What the task asks: The line with "Viewport: 868px width, 408px height." marks where to begin; print it and all lines after it in the material below exactly, skipping pictures.

*** Excerpted data Section Begins ***

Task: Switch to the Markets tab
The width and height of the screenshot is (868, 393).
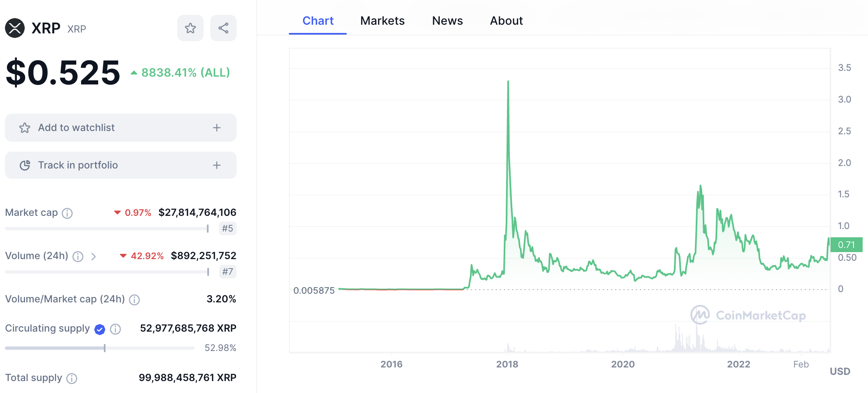Action: click(x=382, y=21)
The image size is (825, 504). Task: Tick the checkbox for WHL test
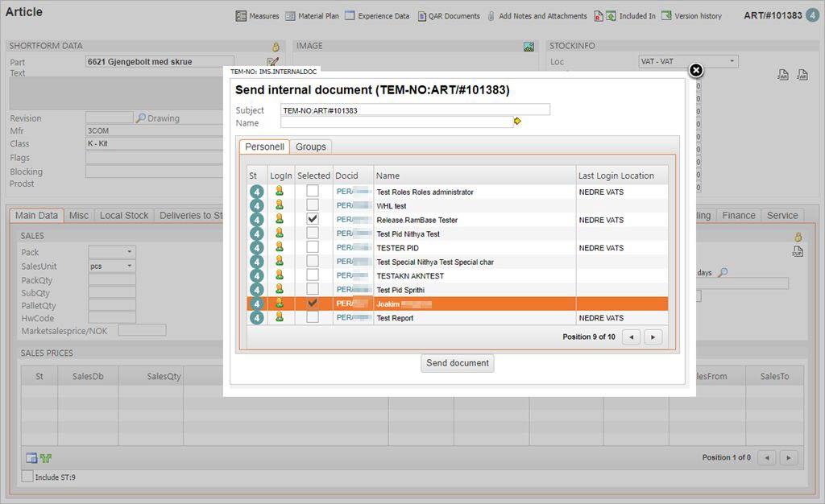[313, 205]
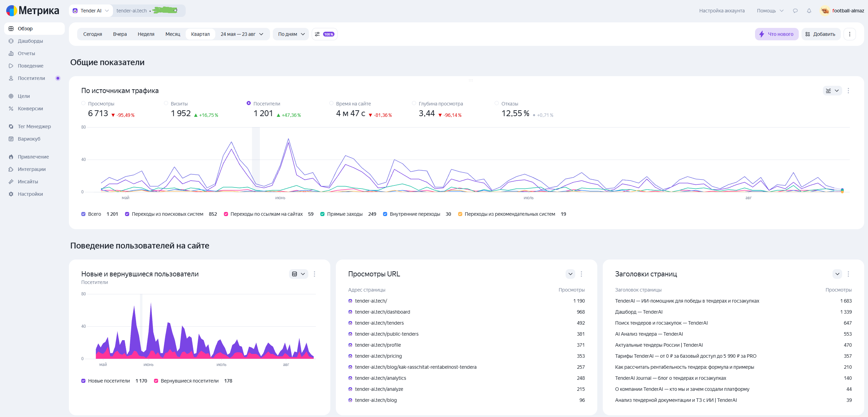Open the Цели section icon in sidebar
The image size is (868, 417).
[11, 96]
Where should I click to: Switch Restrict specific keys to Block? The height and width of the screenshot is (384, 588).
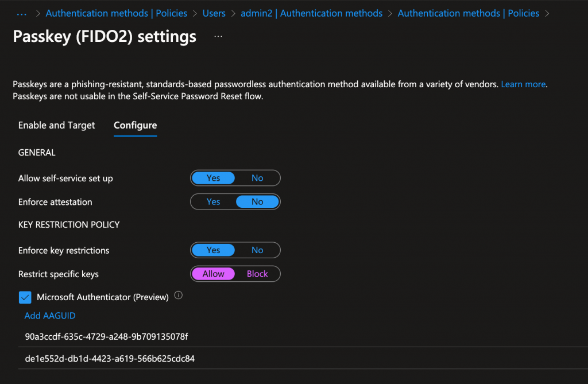click(257, 274)
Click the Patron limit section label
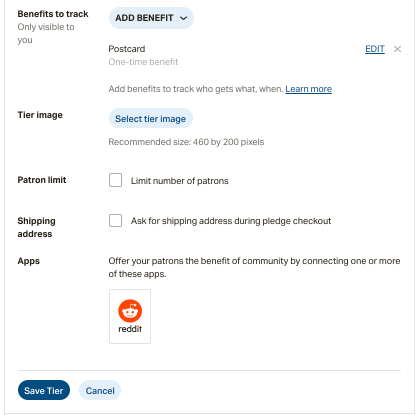The image size is (419, 415). (x=42, y=180)
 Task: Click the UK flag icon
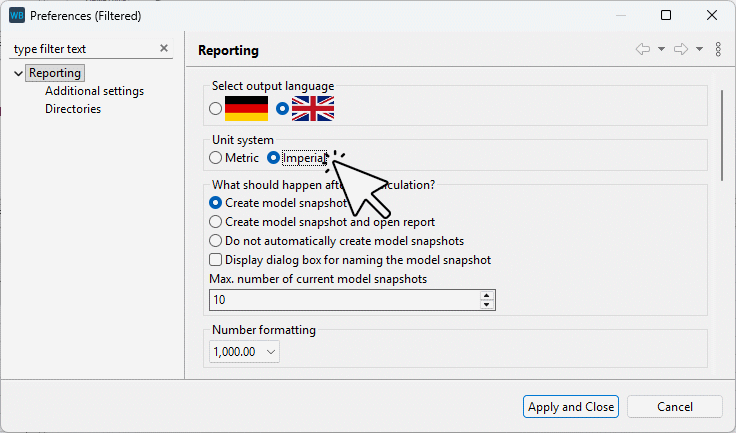pos(312,108)

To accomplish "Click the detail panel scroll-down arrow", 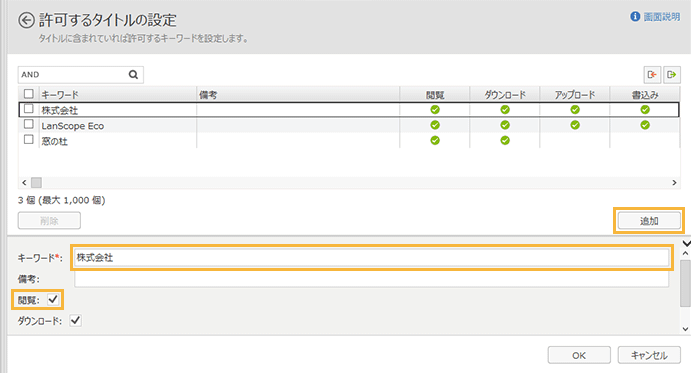I will (685, 329).
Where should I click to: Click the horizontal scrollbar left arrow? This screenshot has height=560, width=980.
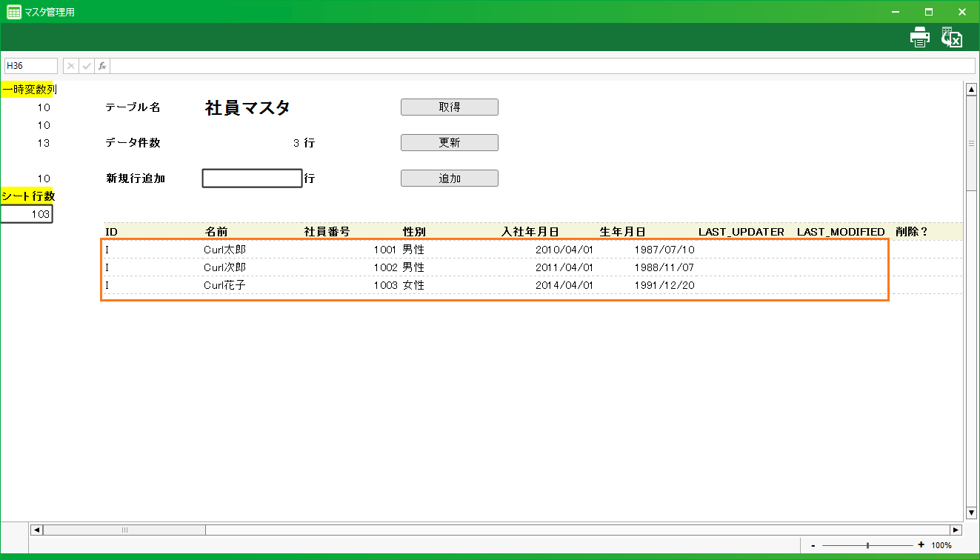[36, 530]
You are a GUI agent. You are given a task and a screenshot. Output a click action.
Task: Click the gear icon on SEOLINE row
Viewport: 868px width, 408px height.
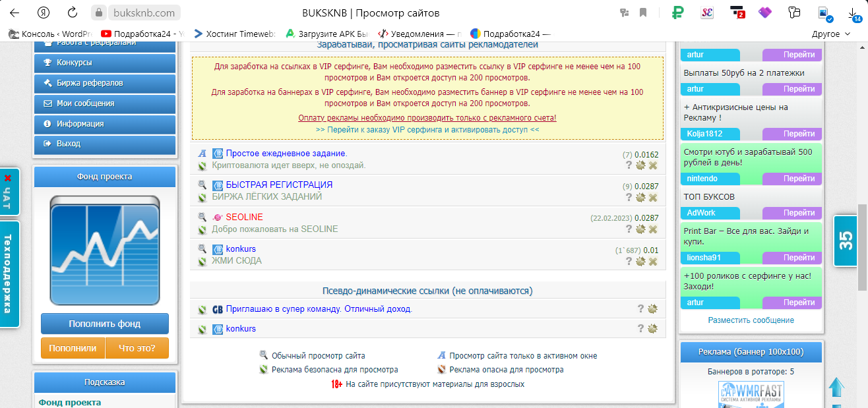coord(640,229)
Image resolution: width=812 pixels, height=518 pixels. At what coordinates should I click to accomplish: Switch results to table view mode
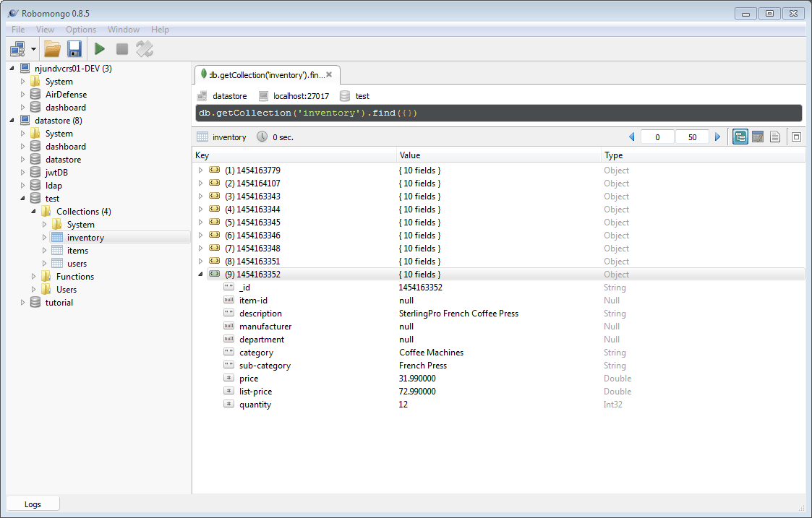tap(757, 136)
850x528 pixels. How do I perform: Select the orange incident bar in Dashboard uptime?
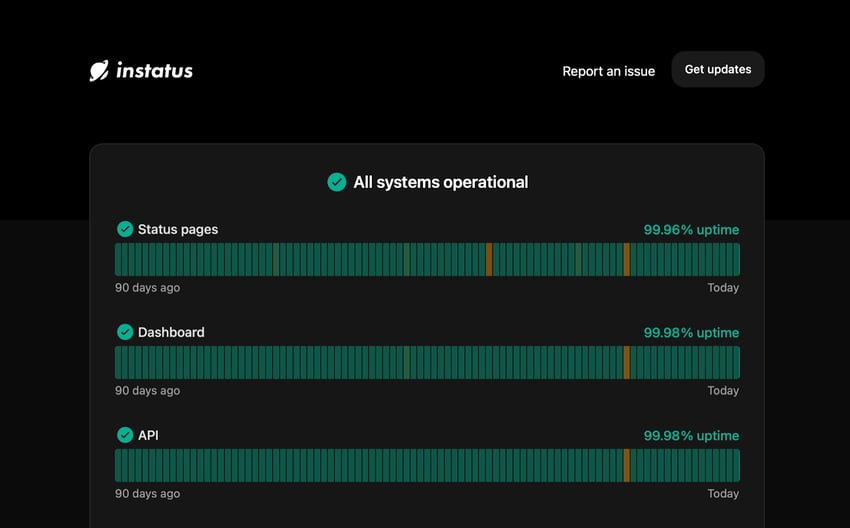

*** Excerpted data Section Ends ***

Response to this task:
Viewport: 868px width, 408px height.
coord(640,229)
Image resolution: width=812 pixels, height=518 pixels. At what coordinates should I click to accomplish: Switch results to table view mode
tap(757, 136)
850x528 pixels. How do I perform: Select the orange incident bar in Dashboard uptime?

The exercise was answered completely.